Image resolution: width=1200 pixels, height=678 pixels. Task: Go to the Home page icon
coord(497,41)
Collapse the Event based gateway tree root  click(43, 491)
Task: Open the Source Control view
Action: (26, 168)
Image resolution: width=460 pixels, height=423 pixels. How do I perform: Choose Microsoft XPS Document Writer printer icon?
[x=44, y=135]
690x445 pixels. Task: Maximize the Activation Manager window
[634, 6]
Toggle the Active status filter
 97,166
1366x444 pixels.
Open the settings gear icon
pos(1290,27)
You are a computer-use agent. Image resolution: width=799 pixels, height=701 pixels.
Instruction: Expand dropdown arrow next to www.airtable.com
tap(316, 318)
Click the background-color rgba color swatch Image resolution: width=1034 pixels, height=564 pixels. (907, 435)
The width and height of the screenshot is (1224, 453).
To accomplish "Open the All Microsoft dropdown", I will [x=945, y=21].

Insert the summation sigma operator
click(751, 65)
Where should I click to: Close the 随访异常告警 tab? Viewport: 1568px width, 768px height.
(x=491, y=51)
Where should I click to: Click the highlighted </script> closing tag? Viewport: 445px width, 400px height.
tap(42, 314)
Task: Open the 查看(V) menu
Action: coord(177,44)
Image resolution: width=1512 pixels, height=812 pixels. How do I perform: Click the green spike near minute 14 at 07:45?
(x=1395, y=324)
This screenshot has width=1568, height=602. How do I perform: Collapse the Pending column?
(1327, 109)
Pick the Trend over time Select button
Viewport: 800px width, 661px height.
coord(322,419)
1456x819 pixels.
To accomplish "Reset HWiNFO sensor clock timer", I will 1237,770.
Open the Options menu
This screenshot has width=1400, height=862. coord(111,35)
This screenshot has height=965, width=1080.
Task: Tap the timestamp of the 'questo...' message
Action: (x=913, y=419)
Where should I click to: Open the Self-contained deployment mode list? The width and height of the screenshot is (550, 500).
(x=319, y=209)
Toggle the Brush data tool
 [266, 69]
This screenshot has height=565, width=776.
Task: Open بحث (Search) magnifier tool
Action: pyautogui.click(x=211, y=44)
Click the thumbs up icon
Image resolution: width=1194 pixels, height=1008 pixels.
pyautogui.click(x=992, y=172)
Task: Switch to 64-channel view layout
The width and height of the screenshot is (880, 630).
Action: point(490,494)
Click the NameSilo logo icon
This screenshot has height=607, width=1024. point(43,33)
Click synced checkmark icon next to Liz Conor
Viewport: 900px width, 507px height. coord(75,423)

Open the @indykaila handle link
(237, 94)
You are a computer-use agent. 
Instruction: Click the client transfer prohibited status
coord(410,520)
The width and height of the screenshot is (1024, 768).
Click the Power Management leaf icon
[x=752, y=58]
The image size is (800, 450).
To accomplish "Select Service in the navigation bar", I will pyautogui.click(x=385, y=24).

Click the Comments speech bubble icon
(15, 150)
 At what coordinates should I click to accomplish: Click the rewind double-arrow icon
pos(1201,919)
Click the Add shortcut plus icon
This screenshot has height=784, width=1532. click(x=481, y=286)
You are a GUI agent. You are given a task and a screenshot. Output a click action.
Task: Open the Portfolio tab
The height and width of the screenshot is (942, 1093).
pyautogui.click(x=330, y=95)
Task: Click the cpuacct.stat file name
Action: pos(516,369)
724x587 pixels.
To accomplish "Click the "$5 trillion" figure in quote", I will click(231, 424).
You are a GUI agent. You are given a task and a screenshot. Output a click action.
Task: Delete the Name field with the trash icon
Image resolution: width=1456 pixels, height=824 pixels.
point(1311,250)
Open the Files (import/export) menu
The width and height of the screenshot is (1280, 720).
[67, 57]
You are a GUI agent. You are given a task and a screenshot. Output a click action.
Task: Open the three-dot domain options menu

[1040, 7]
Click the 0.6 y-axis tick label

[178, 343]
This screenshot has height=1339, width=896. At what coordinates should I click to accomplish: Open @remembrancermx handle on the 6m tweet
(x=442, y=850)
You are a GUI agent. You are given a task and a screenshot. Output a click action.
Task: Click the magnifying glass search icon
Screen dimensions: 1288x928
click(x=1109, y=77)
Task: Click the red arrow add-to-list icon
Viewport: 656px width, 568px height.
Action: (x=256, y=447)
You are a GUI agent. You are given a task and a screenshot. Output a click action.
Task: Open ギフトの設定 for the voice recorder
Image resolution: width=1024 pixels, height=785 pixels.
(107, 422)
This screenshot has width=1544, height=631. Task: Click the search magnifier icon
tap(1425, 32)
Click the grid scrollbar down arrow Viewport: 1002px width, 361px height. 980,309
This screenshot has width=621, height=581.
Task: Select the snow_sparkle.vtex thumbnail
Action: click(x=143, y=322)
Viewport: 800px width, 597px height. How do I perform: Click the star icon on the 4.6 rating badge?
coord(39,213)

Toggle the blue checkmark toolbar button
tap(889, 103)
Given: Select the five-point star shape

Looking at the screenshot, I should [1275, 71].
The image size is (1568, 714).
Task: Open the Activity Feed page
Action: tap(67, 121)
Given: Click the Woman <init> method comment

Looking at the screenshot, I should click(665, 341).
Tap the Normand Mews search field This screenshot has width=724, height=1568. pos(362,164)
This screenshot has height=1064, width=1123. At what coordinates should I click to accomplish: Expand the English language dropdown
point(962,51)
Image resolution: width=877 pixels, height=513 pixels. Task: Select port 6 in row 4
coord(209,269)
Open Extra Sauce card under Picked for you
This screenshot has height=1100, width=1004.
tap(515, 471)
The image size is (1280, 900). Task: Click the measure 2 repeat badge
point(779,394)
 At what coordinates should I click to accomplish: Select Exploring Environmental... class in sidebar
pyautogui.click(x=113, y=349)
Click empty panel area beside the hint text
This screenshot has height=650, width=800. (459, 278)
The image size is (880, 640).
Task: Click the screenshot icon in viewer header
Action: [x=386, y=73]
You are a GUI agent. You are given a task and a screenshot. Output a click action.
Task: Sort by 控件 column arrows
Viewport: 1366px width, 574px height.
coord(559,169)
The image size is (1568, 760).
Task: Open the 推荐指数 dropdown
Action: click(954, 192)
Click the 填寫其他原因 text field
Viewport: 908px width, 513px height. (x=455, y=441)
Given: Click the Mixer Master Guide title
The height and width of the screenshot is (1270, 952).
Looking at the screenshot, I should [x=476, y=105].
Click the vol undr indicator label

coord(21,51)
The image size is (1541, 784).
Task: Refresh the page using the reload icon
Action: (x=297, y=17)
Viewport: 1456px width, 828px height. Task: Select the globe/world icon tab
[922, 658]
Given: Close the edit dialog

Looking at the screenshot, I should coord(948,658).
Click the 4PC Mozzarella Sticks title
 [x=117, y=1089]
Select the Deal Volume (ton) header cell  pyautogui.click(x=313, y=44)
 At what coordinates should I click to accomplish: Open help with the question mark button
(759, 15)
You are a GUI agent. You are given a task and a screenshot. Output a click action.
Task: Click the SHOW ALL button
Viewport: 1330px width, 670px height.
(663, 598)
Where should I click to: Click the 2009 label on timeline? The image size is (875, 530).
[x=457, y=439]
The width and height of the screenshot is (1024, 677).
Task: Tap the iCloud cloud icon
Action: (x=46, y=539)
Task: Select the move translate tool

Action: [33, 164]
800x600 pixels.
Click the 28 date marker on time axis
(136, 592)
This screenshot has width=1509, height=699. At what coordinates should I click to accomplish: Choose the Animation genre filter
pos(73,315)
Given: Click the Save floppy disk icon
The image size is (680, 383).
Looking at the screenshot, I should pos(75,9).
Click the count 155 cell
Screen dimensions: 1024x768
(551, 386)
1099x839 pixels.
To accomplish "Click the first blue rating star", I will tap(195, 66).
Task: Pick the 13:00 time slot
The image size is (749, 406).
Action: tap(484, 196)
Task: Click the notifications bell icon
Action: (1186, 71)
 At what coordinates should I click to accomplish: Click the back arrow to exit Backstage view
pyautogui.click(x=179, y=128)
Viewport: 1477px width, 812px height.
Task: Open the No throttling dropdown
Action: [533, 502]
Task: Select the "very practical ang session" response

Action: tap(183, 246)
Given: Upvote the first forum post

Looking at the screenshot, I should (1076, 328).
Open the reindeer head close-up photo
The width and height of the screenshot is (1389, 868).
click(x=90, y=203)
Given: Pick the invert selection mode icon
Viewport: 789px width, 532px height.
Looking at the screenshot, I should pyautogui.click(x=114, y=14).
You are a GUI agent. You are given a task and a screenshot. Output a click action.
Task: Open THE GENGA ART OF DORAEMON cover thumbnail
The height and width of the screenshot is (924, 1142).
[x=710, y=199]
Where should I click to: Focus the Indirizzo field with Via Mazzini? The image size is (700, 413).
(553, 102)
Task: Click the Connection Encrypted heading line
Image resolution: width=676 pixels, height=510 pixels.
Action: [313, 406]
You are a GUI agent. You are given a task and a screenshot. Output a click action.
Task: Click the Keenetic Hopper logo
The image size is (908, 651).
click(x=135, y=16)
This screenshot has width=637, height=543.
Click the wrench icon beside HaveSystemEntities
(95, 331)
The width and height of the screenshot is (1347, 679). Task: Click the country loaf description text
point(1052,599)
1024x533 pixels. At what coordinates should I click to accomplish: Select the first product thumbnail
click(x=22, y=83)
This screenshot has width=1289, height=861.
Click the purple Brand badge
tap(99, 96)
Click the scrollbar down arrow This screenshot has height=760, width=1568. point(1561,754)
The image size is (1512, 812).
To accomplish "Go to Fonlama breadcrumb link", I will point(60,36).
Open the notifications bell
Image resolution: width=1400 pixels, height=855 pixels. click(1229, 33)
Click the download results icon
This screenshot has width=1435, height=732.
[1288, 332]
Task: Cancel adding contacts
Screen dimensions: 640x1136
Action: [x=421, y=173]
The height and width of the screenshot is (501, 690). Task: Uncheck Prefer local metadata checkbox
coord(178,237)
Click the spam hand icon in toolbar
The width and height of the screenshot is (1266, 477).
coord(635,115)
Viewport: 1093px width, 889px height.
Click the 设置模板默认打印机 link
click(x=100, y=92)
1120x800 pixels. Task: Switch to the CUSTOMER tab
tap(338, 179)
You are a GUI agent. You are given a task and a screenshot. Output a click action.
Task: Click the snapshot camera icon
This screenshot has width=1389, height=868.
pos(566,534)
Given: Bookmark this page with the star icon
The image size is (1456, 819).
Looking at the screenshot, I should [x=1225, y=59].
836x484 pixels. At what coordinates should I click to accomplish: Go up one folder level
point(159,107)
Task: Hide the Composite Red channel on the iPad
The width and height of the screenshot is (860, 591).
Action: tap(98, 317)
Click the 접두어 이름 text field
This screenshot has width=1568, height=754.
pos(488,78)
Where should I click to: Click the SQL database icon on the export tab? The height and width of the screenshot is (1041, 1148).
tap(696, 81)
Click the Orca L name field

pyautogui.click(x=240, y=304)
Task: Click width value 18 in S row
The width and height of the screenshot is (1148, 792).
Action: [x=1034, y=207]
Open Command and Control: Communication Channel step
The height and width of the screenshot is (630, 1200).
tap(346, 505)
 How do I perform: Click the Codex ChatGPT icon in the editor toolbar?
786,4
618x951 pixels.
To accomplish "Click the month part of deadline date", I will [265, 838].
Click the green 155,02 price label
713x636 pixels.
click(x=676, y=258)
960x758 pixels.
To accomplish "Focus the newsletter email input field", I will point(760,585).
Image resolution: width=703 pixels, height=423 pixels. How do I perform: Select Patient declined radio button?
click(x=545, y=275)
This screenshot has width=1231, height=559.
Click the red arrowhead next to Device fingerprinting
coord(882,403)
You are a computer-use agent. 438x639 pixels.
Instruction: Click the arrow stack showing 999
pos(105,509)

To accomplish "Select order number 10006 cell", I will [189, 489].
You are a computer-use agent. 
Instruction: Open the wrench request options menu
=-=-=
- WORK INSTRUCTIONS: Copy out, character for character, the part of the material that opens with its first line and closes with the line containing "Action: (26, 168)".

- EXPECTED ANSWER:
Image resolution: width=1200 pixels, height=678 pixels. Task: Go to the Home page icon
coord(497,41)
Collapse the Event based gateway tree root  click(43, 491)
Task: Open the Source Control view
Action: (26, 168)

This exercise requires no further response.